_TASK DESCRIPTION:_ When you reach the line in the data below that contains "Click star rating", please start repeating lines exactly, and stop after the line that contains "This screenshot has height=521, width=1256.", repeating nothing else.

_SOURCE INFORMATION:_

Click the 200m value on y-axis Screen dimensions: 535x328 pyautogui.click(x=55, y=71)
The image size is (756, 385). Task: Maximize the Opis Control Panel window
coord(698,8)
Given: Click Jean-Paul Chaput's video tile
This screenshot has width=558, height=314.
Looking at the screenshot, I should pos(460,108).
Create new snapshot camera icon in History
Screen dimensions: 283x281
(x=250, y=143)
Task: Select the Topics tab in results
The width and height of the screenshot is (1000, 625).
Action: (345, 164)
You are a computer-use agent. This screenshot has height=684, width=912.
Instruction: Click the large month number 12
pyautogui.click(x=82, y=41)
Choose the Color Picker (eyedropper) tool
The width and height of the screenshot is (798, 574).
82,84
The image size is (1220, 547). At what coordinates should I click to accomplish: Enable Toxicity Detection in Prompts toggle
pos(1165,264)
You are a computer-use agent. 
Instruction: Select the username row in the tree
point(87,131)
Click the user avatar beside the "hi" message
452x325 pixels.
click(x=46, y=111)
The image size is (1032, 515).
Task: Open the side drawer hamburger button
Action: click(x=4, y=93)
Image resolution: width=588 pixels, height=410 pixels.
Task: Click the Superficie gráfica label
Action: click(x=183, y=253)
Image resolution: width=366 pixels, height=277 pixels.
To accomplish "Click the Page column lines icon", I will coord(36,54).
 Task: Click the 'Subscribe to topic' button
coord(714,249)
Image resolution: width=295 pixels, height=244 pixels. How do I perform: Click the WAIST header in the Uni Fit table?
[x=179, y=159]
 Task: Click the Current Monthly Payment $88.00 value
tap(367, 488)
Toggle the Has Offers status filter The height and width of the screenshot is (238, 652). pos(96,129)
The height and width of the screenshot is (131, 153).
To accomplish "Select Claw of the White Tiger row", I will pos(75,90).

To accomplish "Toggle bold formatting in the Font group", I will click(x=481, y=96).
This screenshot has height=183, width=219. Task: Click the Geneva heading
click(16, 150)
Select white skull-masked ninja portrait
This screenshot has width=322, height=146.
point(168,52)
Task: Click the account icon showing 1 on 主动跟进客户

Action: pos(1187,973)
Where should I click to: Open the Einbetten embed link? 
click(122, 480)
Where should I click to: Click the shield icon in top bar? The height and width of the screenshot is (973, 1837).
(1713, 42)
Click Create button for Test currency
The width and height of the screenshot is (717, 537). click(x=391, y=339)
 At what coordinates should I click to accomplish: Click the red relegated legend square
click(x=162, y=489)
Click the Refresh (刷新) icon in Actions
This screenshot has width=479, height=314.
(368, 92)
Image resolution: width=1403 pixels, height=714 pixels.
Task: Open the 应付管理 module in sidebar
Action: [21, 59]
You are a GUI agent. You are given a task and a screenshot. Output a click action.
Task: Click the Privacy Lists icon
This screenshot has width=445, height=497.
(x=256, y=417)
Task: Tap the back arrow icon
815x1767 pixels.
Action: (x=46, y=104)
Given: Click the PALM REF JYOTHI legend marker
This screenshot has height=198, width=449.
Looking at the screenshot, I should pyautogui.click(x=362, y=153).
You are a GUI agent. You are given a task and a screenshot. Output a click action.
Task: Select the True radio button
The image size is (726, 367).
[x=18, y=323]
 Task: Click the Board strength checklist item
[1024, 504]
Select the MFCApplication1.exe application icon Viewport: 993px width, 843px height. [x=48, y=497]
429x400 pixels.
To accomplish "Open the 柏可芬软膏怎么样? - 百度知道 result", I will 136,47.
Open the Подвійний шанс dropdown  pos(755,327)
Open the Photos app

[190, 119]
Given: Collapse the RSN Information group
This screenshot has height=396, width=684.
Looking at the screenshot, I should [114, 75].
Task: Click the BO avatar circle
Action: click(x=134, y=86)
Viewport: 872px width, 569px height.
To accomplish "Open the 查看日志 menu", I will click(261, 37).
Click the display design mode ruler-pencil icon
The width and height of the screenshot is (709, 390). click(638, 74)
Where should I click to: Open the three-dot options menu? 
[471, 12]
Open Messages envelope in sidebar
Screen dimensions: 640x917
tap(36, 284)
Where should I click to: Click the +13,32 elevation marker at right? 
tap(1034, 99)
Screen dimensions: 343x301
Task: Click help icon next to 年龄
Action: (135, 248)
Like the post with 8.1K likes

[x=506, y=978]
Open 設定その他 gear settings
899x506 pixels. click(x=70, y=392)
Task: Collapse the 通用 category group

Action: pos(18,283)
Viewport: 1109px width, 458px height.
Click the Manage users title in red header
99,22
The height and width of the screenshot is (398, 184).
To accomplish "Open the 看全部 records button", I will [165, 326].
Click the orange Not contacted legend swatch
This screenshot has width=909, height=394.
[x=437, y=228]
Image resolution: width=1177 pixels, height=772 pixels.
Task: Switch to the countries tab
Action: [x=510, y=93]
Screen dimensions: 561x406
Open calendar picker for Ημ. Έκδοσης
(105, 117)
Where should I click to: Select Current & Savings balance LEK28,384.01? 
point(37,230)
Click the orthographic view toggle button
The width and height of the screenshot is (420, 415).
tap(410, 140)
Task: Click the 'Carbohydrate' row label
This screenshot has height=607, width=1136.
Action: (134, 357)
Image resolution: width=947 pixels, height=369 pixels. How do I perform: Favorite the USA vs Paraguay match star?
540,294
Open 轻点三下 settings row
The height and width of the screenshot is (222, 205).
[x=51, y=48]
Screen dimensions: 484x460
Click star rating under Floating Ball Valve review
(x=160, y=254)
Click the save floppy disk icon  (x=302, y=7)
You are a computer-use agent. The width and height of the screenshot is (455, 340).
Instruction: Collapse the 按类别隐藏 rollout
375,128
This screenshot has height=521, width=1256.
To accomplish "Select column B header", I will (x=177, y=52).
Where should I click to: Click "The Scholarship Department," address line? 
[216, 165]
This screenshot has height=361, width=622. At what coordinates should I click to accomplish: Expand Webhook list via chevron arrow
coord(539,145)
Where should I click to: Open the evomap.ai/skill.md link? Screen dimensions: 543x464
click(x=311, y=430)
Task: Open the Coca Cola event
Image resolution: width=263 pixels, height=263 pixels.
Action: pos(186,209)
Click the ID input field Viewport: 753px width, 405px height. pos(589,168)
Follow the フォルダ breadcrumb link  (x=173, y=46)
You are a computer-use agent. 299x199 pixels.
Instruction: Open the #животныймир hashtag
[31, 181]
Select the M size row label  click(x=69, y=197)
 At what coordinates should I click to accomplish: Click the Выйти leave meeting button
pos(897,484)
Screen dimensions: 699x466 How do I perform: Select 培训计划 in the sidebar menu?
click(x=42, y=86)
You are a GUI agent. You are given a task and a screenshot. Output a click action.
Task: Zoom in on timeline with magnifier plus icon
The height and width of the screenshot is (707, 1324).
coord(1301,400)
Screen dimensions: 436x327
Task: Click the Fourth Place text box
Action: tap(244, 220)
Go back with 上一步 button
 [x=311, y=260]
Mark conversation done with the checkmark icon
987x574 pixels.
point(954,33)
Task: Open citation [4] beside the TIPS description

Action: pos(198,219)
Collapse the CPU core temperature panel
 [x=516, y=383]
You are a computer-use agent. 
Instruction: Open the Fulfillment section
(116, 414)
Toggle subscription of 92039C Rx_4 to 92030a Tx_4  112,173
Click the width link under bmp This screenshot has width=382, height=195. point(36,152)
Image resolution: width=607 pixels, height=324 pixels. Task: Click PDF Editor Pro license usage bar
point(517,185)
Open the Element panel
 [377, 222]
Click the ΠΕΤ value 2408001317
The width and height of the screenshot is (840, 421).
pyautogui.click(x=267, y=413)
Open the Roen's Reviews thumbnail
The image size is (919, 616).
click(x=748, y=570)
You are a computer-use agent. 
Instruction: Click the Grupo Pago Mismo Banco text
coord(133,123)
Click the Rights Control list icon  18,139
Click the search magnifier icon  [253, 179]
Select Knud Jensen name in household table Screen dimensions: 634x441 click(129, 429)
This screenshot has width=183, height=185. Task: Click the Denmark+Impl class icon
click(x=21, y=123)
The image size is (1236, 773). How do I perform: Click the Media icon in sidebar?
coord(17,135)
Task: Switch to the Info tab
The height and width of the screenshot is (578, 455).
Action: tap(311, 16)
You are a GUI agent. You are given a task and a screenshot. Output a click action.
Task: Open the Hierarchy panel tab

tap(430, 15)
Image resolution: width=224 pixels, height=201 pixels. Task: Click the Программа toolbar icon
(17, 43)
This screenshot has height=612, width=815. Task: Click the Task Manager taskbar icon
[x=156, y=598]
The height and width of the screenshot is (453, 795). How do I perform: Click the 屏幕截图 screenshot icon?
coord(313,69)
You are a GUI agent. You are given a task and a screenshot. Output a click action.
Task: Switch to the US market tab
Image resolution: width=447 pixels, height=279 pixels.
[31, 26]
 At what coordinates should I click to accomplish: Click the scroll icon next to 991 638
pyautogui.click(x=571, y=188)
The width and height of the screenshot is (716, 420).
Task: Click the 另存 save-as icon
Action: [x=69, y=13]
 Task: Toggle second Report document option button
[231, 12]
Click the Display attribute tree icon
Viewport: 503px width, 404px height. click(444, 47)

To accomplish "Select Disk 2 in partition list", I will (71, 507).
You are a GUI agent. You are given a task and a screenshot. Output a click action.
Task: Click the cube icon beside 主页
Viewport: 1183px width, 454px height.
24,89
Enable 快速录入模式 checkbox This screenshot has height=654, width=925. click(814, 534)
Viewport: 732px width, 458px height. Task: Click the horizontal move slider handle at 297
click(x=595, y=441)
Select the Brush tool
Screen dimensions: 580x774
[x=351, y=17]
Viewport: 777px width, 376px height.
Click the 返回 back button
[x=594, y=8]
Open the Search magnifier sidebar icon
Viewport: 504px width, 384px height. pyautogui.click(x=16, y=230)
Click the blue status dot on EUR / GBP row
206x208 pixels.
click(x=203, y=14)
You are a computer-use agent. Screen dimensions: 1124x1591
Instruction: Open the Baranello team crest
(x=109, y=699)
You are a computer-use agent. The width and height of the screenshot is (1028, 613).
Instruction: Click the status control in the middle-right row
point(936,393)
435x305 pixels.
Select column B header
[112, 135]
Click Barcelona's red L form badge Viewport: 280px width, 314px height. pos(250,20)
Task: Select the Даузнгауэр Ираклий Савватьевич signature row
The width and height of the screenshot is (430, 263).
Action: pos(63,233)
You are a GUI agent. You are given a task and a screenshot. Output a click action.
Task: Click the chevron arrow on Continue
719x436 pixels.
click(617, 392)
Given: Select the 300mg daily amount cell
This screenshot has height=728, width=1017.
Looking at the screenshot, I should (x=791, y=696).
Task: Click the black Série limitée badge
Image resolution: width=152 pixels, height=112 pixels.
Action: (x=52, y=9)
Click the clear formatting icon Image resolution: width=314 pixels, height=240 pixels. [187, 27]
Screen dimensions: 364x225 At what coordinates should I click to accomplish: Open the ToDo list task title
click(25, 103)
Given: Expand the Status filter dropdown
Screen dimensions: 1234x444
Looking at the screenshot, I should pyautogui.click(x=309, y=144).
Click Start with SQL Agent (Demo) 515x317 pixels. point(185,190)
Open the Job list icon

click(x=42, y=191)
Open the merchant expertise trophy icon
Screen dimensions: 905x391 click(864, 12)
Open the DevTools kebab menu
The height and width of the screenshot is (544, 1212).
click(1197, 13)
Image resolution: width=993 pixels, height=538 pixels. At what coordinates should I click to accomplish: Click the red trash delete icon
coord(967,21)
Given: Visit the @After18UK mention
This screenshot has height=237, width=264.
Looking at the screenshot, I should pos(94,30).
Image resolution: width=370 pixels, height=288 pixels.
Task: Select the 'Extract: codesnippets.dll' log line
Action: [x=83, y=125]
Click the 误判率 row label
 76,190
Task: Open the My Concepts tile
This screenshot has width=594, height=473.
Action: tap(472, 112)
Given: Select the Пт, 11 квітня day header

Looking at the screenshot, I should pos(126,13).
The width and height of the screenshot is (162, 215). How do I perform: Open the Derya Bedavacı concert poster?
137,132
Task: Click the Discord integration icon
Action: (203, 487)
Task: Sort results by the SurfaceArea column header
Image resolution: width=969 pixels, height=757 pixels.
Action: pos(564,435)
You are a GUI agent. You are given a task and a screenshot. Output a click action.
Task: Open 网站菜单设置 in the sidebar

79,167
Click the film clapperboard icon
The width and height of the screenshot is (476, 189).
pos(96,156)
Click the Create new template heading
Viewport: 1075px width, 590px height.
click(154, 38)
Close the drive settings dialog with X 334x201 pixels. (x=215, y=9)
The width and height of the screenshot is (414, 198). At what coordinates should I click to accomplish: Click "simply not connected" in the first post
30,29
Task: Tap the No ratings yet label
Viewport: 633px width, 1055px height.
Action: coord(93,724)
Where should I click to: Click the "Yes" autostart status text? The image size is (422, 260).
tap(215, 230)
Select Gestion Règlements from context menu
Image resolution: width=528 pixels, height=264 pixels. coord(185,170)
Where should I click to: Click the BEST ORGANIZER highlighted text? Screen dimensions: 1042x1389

_FINISHED EXERCISE:_
Click star rating under Floating Ball Valve review
(x=160, y=254)
Click the save floppy disk icon  (x=302, y=7)
You are a computer-use agent. The width and height of the screenshot is (455, 340).
Instruction: Collapse the 按类别隐藏 rollout
375,128
This screenshot has height=521, width=1256.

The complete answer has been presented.